# What is being asked
Reproduce the entries word for word, from the line containing "The height and" through the line containing "center [116, 265].", both included, and omit the pictures from your answer.

# Records for this task

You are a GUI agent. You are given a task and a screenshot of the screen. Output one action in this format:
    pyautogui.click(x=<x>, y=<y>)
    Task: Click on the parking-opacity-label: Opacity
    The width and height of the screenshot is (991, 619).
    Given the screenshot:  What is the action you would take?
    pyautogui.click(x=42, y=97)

---

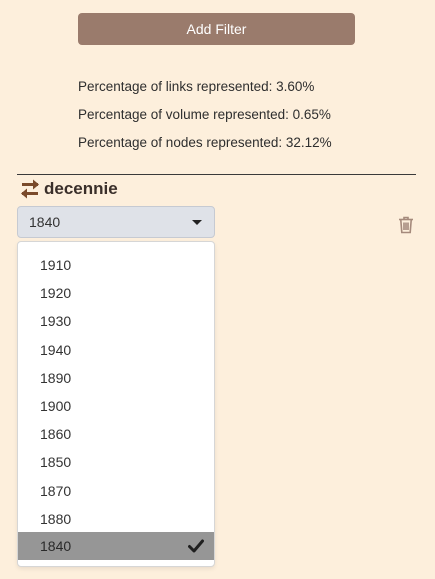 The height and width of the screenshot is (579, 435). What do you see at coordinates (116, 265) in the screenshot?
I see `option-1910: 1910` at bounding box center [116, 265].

# Exercise response
 The height and width of the screenshot is (579, 435). What do you see at coordinates (116, 265) in the screenshot?
I see `option-1910: 1910` at bounding box center [116, 265].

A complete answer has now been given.